Zeit.Geist. Leinwand/Öl 50×70
„Der Zeitgeist unserer Zeit ist das Paradoxon unseres Geistes, unseres Denkens.“ (Netzfund zur Frage: „Was ist der Zeitgeist unserer Zeit“ )
Heißt das, unser Denken akzeptiert Dinge, die unser Geist ablehnt und verhält sich opportun zur Wahrheit? Neuerdings steht ein seltsamer Mensch vor der Tür und verhält sich dort seit Tagen für einige Stunden still, bevor er sich lautlos umdreht und weg geht. Am nächsten Tag steht er wieder da. Und das schon seit Wochen. Der tägliche Anblick dieses Menschen ist zermürbend.
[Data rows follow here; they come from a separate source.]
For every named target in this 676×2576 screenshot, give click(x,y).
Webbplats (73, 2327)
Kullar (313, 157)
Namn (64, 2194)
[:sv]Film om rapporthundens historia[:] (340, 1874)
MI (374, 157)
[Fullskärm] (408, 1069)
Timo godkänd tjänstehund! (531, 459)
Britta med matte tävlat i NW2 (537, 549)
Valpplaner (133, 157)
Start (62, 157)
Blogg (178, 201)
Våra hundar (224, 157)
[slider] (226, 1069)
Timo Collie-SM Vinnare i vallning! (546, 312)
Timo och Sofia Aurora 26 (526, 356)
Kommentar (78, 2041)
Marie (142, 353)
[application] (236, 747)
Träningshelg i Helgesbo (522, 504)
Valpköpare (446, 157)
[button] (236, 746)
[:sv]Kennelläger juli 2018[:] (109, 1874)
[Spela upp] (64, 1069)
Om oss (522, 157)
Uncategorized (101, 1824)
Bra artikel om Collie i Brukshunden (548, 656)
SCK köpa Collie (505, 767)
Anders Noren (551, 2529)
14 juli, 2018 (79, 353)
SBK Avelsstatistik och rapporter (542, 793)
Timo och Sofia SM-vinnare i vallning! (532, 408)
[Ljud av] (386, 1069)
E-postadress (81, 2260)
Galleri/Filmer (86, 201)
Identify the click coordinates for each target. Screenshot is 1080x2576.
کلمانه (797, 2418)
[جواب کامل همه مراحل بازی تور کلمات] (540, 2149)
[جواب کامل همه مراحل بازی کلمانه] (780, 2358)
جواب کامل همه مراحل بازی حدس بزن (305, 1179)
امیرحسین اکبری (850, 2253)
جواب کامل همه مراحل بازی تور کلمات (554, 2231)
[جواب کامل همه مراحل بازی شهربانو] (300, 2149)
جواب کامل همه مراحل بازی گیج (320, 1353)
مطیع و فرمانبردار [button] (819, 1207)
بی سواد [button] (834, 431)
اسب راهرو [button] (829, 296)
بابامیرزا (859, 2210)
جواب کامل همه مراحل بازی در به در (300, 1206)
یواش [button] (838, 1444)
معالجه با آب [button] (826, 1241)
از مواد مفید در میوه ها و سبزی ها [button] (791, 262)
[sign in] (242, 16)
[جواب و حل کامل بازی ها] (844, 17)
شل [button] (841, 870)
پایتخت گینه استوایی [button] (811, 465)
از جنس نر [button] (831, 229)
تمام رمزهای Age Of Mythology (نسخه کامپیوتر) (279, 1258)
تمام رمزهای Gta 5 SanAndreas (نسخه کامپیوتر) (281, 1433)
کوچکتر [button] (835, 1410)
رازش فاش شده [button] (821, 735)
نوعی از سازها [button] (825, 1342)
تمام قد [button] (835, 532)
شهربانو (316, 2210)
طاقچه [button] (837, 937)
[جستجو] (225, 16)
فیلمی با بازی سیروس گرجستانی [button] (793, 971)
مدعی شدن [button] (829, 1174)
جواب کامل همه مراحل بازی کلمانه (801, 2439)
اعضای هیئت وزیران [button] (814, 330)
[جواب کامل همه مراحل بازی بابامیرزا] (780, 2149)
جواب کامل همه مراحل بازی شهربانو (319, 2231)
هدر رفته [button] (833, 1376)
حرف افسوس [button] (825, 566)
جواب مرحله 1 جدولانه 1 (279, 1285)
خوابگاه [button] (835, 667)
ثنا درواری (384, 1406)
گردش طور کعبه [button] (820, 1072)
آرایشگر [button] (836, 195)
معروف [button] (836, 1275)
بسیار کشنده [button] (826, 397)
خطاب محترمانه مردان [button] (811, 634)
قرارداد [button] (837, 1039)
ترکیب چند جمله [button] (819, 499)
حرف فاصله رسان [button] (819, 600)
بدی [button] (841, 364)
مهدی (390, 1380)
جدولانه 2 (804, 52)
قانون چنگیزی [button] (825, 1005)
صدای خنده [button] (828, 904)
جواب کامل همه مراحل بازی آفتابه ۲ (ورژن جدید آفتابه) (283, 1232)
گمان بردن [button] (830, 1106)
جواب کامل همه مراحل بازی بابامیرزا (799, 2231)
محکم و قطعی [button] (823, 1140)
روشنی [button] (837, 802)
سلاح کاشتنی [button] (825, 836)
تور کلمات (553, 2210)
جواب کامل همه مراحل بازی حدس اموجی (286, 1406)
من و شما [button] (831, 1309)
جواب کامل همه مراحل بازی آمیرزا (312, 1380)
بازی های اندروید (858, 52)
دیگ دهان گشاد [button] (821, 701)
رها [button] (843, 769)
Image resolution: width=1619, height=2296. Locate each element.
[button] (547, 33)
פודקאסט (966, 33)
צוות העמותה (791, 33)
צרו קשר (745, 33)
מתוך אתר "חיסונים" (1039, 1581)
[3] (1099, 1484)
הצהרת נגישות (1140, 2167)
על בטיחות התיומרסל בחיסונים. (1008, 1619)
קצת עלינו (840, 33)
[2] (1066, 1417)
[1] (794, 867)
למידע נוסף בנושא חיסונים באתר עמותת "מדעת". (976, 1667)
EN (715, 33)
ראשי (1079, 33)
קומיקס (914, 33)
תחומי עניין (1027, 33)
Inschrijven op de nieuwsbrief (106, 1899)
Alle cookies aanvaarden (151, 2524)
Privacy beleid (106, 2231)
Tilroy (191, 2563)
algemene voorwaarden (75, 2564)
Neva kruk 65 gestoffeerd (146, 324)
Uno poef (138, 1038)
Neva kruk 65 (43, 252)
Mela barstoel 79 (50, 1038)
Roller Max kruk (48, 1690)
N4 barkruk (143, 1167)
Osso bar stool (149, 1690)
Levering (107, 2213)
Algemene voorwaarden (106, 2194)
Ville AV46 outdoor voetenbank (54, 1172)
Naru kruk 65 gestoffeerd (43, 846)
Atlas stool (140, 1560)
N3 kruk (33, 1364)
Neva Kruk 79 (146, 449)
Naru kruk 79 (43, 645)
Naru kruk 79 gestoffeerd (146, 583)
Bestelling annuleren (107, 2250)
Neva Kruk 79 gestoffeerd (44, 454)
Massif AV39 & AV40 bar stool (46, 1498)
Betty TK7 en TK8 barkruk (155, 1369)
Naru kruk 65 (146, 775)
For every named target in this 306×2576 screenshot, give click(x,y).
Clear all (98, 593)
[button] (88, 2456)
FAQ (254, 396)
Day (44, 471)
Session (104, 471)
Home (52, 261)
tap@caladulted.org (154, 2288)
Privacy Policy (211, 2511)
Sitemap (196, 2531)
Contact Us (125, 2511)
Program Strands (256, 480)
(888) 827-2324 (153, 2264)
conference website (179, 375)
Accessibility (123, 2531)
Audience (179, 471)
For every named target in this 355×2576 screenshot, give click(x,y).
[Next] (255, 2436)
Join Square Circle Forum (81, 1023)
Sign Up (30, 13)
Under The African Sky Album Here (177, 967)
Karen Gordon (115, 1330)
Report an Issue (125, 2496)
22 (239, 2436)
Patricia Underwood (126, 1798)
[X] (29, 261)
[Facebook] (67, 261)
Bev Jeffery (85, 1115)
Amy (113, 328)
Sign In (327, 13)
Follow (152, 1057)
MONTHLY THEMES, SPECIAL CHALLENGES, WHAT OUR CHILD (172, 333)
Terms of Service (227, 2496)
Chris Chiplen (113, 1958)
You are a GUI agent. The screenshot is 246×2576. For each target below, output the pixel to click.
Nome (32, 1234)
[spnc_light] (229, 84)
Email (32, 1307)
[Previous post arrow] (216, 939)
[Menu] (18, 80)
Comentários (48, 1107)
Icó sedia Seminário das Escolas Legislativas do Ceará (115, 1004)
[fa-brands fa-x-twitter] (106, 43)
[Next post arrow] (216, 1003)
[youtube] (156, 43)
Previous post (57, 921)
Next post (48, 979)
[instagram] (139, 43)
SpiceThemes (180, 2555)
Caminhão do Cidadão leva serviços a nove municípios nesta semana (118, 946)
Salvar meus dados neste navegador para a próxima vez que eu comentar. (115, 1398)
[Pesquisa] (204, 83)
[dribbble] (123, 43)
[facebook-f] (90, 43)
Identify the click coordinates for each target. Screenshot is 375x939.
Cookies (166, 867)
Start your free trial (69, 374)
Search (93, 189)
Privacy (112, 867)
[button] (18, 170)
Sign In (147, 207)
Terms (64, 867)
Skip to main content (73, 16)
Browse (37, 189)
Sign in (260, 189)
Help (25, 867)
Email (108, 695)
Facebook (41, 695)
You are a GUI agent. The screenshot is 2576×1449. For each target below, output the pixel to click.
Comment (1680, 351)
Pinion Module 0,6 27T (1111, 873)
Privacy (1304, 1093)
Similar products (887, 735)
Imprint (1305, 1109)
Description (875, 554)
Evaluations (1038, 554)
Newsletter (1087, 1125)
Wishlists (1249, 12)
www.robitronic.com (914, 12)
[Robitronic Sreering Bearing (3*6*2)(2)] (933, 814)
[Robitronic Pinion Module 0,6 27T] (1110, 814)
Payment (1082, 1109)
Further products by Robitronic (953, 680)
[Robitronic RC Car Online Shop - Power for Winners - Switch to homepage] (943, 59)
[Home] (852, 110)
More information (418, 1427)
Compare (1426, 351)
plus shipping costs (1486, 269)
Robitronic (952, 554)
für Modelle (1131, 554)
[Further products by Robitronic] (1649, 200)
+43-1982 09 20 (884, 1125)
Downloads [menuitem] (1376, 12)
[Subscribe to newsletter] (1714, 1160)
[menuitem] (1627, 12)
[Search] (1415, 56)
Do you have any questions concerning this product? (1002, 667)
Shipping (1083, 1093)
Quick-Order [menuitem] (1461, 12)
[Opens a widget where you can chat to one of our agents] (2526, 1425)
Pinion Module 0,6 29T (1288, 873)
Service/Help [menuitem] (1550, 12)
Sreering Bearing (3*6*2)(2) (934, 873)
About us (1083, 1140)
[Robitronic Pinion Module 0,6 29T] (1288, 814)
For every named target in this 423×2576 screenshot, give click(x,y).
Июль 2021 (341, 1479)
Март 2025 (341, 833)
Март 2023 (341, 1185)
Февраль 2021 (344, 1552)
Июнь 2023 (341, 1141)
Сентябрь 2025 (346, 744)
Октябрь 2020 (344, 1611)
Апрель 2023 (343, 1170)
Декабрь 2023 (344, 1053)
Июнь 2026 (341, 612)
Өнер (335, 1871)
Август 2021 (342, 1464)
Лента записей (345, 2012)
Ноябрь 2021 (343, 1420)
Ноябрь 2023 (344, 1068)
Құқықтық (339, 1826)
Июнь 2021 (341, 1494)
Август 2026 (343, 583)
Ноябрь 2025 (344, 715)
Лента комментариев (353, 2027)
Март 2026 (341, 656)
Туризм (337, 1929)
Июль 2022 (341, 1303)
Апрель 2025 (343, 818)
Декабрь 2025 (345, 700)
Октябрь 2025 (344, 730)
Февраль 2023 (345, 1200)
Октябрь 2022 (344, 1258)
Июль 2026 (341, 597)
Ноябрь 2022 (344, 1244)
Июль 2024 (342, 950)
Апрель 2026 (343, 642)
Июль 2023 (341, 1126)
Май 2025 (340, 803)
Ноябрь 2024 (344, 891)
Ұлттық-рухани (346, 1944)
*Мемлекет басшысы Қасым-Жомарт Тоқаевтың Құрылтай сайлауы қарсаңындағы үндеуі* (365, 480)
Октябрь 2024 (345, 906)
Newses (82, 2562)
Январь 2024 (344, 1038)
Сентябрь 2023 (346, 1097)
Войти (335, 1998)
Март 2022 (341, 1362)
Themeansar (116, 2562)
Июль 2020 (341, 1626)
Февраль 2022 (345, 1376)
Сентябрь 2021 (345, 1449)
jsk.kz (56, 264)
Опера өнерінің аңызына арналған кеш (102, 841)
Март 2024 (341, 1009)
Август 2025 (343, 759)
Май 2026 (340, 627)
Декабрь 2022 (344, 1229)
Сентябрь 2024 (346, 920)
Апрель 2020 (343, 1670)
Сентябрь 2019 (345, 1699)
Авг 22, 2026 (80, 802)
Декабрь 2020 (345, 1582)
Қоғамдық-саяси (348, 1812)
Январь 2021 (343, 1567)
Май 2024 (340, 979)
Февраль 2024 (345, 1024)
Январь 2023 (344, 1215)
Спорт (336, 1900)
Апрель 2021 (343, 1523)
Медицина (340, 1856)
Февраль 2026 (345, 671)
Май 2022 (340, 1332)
Und manchmal denke ich, hat sich sein Gesicht verändert, ist in die Augen, die so teilnahmslos wirken, etwas sonderbares eingezogen; hängen die Mundwinkel mürrisch herab; trägt er eine Zornesfalte? Nach etwa einem Monat bemerke ich eine neue Jacke; sie scheint an einer Seite ausgebeult zu sein. Der Zeitgeist flüstert: „Es ist ein Mensch, der dir nahestehen sollte; wer weiß, wieviel Leid er erfahren musste und nur du kannst ihm helfen.“ Ich bin beschämt, denke aber, dass ich mich bedroht fühle angesichts der täglichen stummen Aufwartung. Und wie ist das mit dem „Nahestehen“ gemeint, hier rebelliert mein Geist, mein Denken schweigt. „Lade ihn doch ein in dein gemütliches Zuhause“, insistiert der Zeitgeist, “ vertreibt euch gemeinsam die Zeit. „- „Nein“, sagt mir mein Geist, „Ich will das nicht! Was soll ich mit so einem unheimlichen Gast?“ Monatelang erscheint der Fremde, der mir immer fremder wird. Inzwischen wird er auf der Straße oder direkt vor meinem Haus freundlich, fast vertraulich von den Nachbarn gegrüßt – und ich ernte missbilligende Blicke. Der Zeitgeist, denke ich, schlägt deutlich gegen mich aus. Das scheint dem Ungebetenen Kraft zu verleihen. Neuerdings trägt er gut sichtbar Waffen: ein Springmesser zum Schälen geschenkter Äpfel, eine Schreckschusspistole, wahrscheinlich, um … – sollte ich auf den Gedanken kommen, ihn gewaltsam zu vertreiben. Der Zeitgeist rät: lege täglich einen Apfel vor die Tür.